PROVIDED RECORDS >>
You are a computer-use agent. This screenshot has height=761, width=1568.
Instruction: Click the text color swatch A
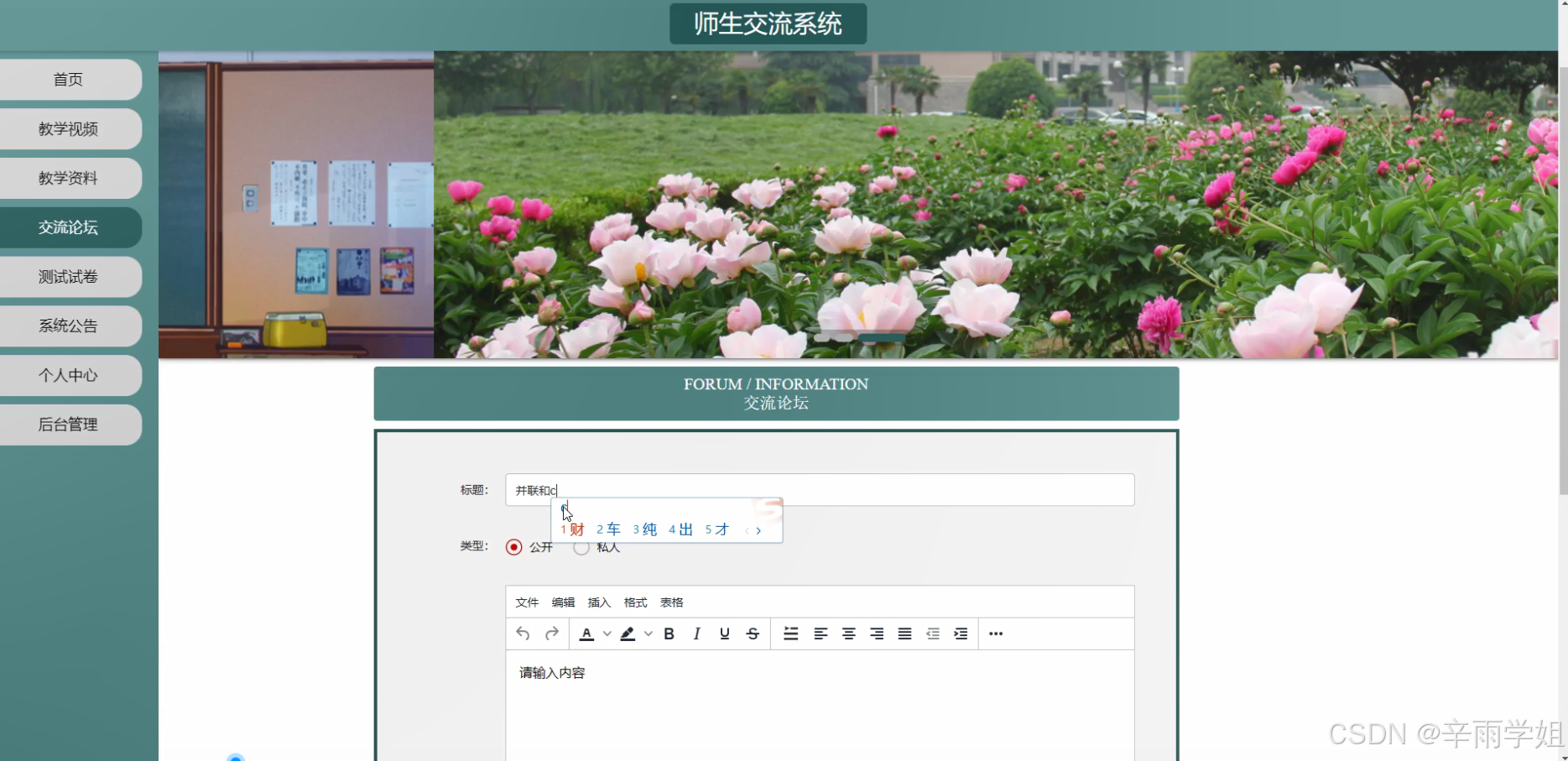587,633
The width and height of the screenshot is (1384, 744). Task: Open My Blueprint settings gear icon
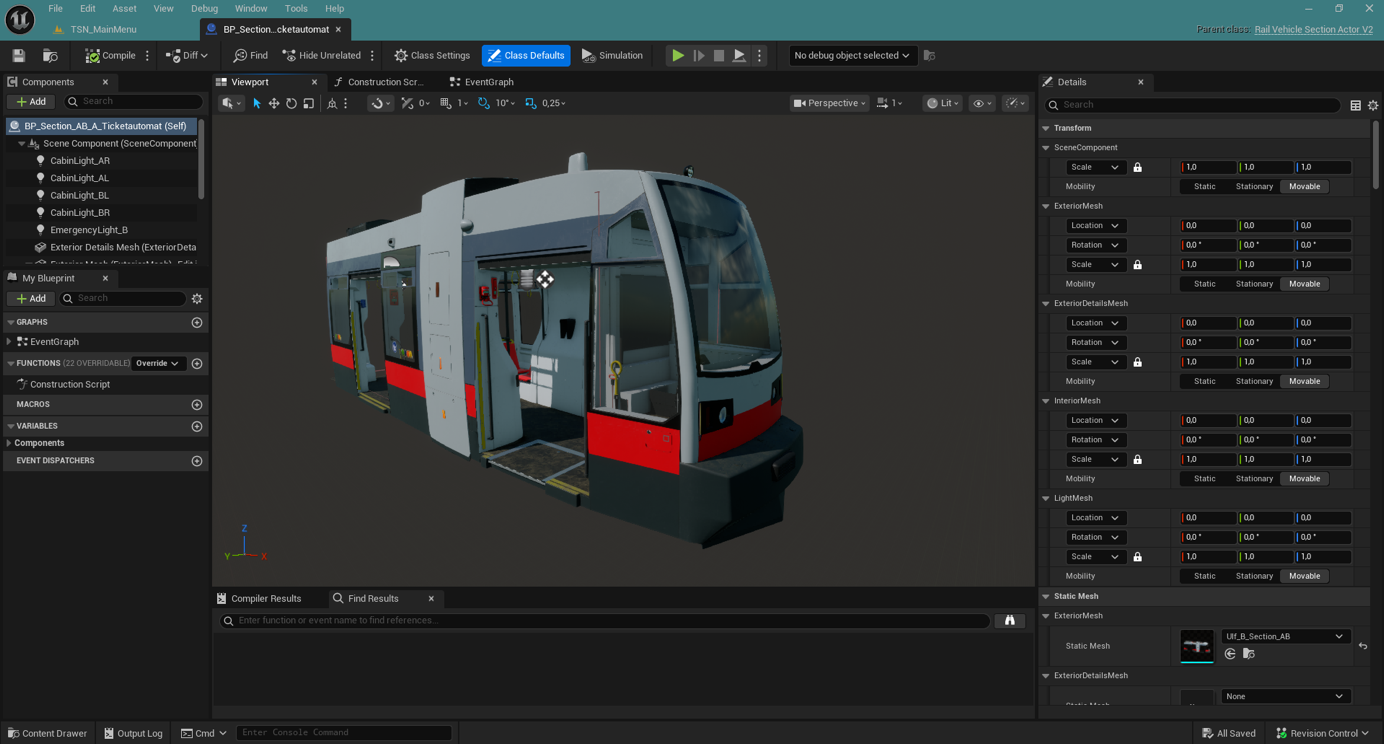[197, 298]
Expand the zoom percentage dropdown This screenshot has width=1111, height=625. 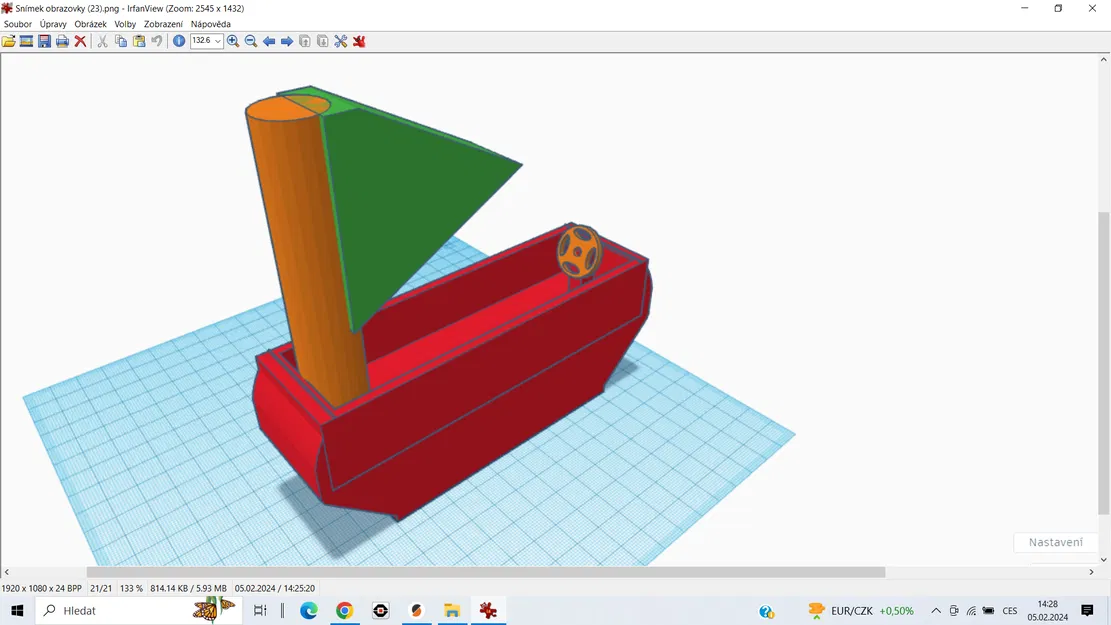click(218, 41)
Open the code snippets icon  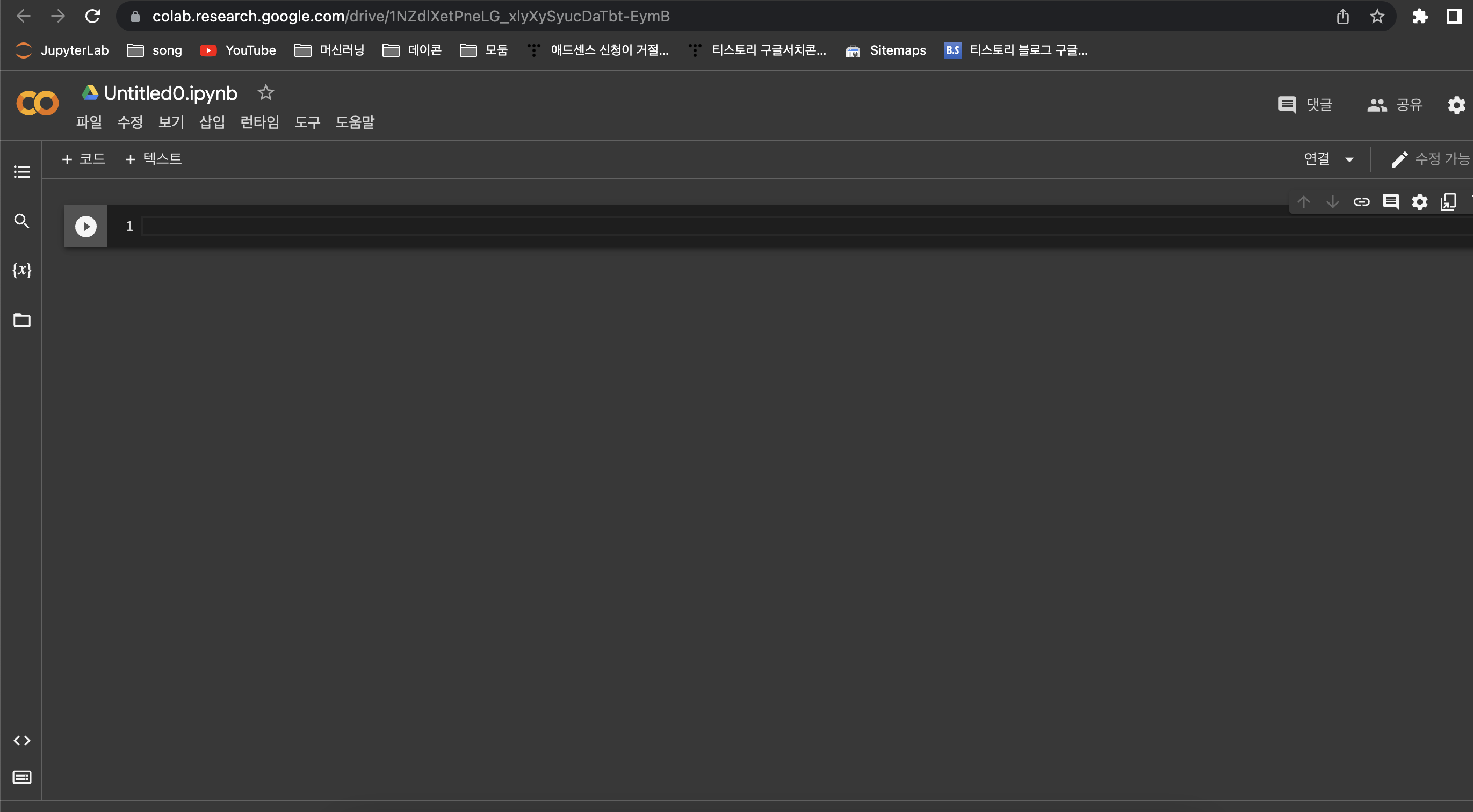pos(21,741)
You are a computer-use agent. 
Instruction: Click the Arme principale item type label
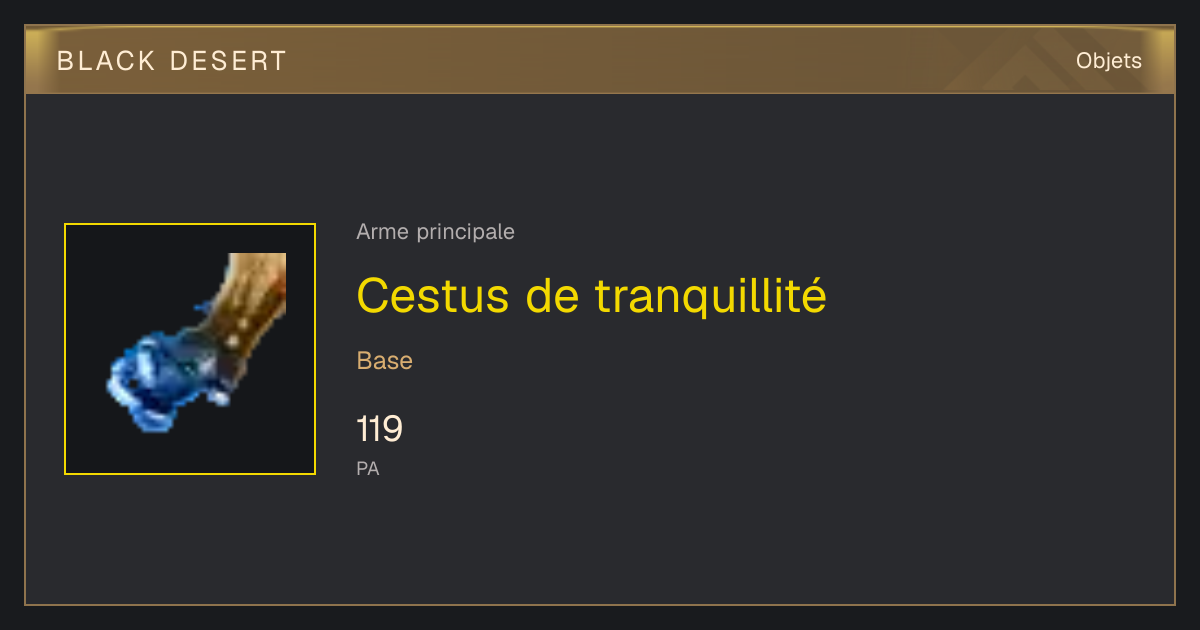436,232
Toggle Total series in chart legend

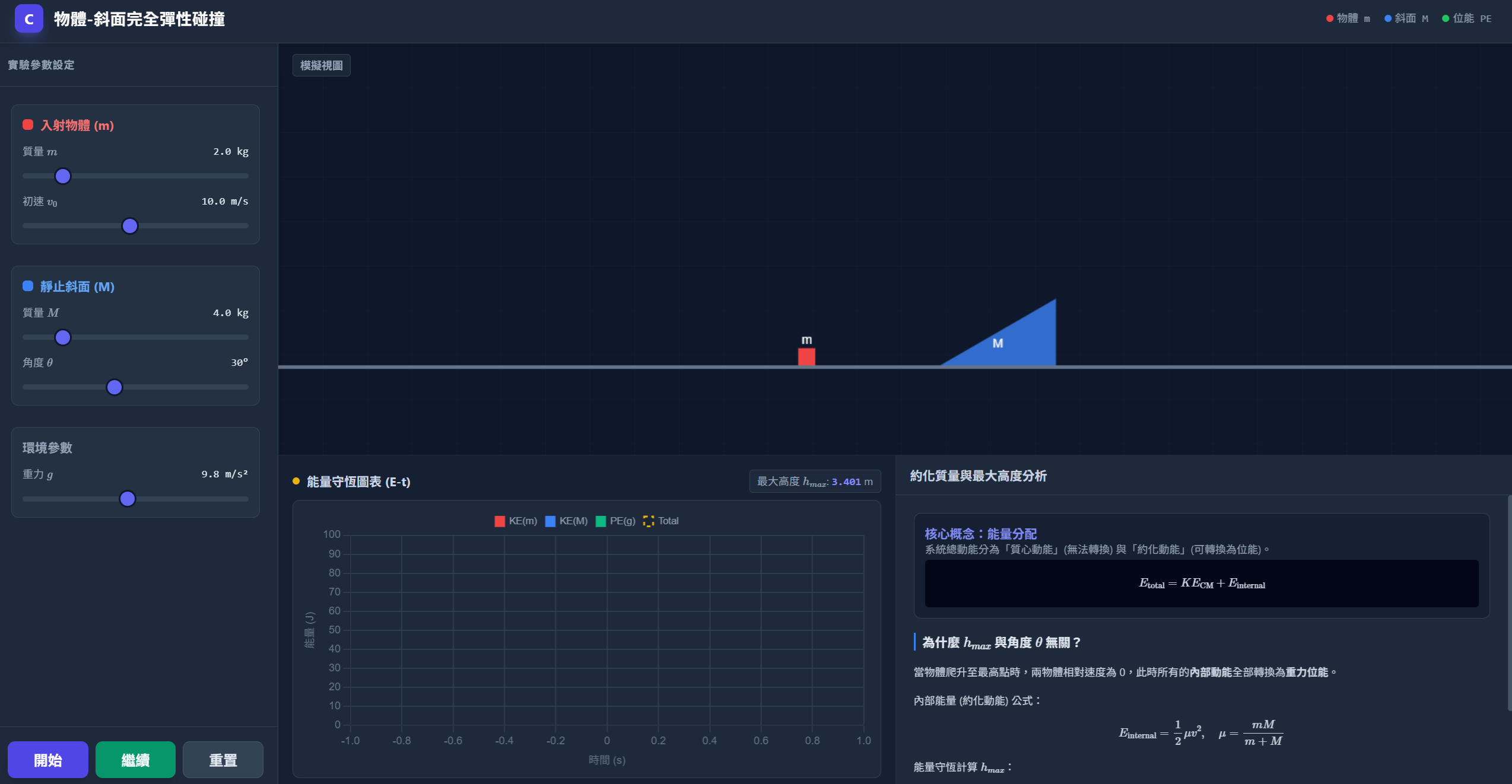tap(660, 521)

WORK INSTRUCTIONS >> Gather each line of the listing above that contains the word "computer", treating uppercase and lowercase as different.

RESPONSE TO THIS EXERCISE >>
You are a computer-use agent. This screenshot has height=761, width=1568.
You are a computer-use agent. 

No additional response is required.